Глава одиннадцатая Первая «академия». Друзья. Ученики
Глава одиннадцатая
Первая «академия». Друзья. Ученики
В течение пяти лет (1795–1799 гг.) Бетховен создал много разнообразных произведений. Самыми значительными из них являются фортепианные сонаты. Уже в первых трех сонатах 1795 года (опус 2) обнаруживается присущая Бетховену сила.
«С первых же шагов, в сонате № 1, опус 2… грубая, резкая, отрывистая интонация накладывает свою печать на заимствованные обороты речи… Рисунок порою тяжел; в линии нет больше кошачьей гибкости, характерной для Моцарта… Она пряма и проведена уверенной рукой; она представляет… путь от одной мысли к другой — большие дороги духа. Целый народ может по ним пройти… Это — дыхание подымающегося наполеоновского поколения, которое… вытопчет спину старой Европы своими сапогами»[60].
Первые сонаты значительно уступают знаменитой «Патетической сонате» (1798 г.). Это революционная эпопея, благородный героический порыв, выдержанный в духе несколько театральной приподнятости. Ее три части совершенно различны, но вместе с тем сохраняют большое внутреннее единство. Наиболее значительна первая часть. Бетховен чередует в ней сильный траурный эпизод с полными стремительности страстными мелодиями. Все дышит кипучей борьбой. Вторая, медленная часть исполнена глубокого покоя. Ее светлая тема как бы парит над миром тревожных страстей. Третья часть в изящной форме дает разрешение трагическим переживаниям. Оттенок печали в ней остается, но легкая ее грация выражает примирение, успокоение.
В 1798 году Бетховеном были изданы три фортепианные сонаты (опус 10); соната со скрипкой (опус 12); три струнных трио (опус 9)[61] — одно из лучших произведений молодого Бетховена; прелестное трио (опус 11) для фортепиано, кларнета и виолончели, а также изящное рондо для фортепиано (опус 51, № 1).
Все эти произведения Бетховена для всевозможных ансамблей — трио, квартеты, квинтеты и др. — еще не порывают с «галантным» развлекательным искусством салонов, но уже и в них проступают черты бетховенской мощи, бетховенского юмора и изобретательности.
Сад и дворец Бельведер в Вене. (Гравюра Шютца)
● ● ● ●
-- Исходный запрос A --
Перечислите все произведения, которые, согласно отрывку о Бетховене, были изданы в 1798 году, с указанием их опусов.
-- Исходный запрос B --
Пожалуйста, перепечатайте из отрывка о Бетховене фрагмент от слов «Все эти произведения» до слов «юмора и изобретательности.» включительно.
● ● ● ●
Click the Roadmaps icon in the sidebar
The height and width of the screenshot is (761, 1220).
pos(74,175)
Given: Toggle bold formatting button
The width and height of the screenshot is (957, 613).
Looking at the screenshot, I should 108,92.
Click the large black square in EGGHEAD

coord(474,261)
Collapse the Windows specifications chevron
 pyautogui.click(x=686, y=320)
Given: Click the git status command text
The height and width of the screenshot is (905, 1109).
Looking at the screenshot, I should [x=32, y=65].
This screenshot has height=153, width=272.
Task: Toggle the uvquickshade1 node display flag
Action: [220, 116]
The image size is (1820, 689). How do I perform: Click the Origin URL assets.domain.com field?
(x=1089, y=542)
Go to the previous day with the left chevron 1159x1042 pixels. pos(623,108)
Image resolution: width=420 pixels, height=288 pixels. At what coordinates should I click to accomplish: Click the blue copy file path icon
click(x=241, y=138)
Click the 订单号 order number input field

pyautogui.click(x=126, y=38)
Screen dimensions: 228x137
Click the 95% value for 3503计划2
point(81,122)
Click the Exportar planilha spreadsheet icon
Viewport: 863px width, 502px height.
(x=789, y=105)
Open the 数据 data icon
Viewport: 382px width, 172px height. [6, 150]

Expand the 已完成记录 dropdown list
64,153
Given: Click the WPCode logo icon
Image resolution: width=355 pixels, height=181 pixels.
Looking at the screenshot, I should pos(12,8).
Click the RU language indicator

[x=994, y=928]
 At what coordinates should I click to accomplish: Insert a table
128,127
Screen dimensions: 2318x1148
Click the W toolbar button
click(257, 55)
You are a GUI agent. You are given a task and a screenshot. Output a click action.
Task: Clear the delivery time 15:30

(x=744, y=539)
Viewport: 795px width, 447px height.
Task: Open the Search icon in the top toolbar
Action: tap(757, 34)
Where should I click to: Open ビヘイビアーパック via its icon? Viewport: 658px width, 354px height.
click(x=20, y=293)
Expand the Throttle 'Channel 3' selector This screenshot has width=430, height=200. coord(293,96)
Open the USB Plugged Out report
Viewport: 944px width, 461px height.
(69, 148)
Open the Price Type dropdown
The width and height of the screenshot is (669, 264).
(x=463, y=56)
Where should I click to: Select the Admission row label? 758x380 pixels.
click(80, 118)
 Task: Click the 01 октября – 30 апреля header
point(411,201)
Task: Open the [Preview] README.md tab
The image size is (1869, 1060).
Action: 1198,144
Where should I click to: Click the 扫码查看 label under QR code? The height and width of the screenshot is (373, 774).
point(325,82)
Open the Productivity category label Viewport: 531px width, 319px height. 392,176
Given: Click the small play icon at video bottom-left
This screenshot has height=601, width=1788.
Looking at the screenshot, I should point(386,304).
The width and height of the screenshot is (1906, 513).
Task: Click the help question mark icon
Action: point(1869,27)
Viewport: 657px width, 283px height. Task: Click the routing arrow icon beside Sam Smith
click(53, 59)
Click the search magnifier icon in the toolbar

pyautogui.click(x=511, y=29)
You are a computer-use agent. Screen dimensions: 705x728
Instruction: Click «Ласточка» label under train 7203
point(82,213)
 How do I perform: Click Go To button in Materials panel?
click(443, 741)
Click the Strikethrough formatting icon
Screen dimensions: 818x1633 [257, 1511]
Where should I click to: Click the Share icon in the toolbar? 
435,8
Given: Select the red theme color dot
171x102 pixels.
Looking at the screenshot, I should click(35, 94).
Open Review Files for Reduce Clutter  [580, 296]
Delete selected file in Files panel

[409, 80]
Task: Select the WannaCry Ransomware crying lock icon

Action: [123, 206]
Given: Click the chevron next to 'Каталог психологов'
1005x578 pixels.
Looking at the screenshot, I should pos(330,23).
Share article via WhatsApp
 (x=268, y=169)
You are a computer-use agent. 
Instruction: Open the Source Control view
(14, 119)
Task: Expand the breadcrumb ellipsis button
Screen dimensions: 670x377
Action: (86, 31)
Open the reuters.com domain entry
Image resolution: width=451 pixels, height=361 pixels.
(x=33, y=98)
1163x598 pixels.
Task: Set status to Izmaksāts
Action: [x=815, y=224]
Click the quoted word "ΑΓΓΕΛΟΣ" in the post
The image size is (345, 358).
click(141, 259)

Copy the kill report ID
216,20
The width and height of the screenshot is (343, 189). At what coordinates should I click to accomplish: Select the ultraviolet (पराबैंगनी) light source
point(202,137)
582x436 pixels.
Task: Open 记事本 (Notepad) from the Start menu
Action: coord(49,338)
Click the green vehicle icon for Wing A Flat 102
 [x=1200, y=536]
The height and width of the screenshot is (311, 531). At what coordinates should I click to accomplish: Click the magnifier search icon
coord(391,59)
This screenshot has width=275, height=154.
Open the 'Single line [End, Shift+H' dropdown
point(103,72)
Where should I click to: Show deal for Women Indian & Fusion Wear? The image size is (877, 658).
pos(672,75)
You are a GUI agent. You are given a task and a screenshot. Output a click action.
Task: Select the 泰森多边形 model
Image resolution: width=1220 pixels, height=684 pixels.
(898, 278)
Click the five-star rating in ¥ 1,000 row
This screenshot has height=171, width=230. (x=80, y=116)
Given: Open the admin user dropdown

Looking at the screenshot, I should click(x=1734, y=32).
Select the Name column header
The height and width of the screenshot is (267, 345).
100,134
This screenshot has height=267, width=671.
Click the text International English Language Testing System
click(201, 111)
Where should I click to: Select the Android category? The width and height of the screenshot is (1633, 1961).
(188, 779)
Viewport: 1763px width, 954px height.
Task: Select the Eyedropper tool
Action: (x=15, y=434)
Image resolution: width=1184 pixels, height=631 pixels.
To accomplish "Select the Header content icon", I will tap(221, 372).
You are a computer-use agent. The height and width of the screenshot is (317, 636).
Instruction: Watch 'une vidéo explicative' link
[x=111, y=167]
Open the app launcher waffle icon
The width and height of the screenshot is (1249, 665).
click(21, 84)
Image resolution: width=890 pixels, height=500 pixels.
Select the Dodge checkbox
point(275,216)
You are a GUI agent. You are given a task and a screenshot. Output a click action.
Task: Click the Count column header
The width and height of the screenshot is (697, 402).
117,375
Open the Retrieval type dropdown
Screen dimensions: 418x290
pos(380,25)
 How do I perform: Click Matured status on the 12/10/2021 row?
● ● ● ●
-- Решение упражнения A --
- три фортепианные сонаты (опус 10)
- соната со скрипкой (опус 12)
- три струнных трио (опус 9)
- трио для фортепиано, кларнета и виолончели (опус 11)
- рондо для фортепиано (опус 51, № 1)

-- Решение упражнения B --
Все эти произведения Бетховена для всевозможных ансамблей — трио, квартеты, квинтеты и др. — еще не порывают с «галантным» развлекательным искусством салонов, но уже и в них проступают черты бетховенской мощи, бетховенского юмора и изобретательности.